NUDT7 Loss Promotes Kras(G12D) CRC Development

Studies have suggested that dysregulation of peroxisomal lipid metabolism might play an important role in colorectal cancer (CRC) development. Here, we found that Kras(G12D)-driven CRC tumors demonstrate dysfunctional peroxisomal β-oxidation and identified Nudt7 (peroxisomal coenzyme A diphosphatase NUDT7) as one of responsible peroxisomal genes. In Kras(G12D)-driven CRC tumors, the expression level of Nudt7 was significantly decreased.
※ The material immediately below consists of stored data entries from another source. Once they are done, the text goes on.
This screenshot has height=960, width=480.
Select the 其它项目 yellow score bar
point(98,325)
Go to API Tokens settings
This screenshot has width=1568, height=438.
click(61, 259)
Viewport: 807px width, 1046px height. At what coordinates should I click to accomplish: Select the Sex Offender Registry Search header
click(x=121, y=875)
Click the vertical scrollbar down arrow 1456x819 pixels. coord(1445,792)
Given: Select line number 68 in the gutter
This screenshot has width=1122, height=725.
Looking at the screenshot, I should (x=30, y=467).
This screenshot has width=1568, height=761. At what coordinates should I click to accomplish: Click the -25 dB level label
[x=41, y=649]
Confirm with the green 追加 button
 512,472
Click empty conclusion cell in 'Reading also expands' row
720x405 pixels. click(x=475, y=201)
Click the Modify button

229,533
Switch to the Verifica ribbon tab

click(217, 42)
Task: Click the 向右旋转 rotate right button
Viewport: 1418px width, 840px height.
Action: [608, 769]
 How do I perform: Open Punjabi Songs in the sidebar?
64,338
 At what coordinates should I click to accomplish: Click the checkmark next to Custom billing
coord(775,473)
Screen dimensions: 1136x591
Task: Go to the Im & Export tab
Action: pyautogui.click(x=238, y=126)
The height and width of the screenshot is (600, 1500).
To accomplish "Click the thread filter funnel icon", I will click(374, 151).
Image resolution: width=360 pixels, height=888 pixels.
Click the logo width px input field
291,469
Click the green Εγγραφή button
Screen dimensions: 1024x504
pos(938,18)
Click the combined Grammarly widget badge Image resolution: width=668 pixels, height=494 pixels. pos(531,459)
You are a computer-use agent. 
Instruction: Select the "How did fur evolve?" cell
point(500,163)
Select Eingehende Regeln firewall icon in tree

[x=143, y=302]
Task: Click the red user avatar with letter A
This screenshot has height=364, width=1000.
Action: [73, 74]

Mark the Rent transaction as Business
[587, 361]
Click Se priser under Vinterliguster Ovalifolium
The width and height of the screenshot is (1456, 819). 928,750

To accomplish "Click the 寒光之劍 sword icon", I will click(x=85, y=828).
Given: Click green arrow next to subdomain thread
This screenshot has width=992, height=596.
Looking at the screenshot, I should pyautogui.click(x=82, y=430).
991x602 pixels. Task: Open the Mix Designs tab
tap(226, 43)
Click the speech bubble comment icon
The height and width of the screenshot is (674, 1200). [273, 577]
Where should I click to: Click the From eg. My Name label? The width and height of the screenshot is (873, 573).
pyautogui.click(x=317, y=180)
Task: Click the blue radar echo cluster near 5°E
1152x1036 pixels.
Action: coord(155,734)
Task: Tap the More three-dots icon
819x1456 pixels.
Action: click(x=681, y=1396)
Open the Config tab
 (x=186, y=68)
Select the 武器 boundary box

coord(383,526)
Treatment of azoxymethane/dextran sulfate sodium (AOM/DSS) into Nudt7 knockout (Nudt7(−/−)) mice significantly induced lipid accumulation and the expression levels of CRC-related genes whereas xenografting of Nudt7-overexpressed LS-174T cells into mice significantly reduced lipid accumulation and the expression levels of CRC-related genes. Ingenuity pathway analysis of microarray using the colon of Nudt7(−/−) and Nudt7(+/+) mice treated with AOM/DSS suggested Wnt signaling as one of activated signaling pathways in Nudt7(−/−) colons. Upregulated levels of β-catenin were observed in the colons of Kras(G12D) and AOM/DSS-treated Nudt7(−/−) mice and downstream targets of β-catenin such as Myc, Ccdn1, and Nos2, were also significantly increased in the colon of Nudt7(−/−) mice. We observed an increased level of palmitic acid in the colon of Nudt7(−/−) mice and attachment of palmitic acid-conjugated chitosan patch into the colon of mice induced the expression levels of β-catenin and CRC-related genes. Overall, our data reveal a novel role for peroxisomal NUDT7 in Kras(G12D)-driven CRC development.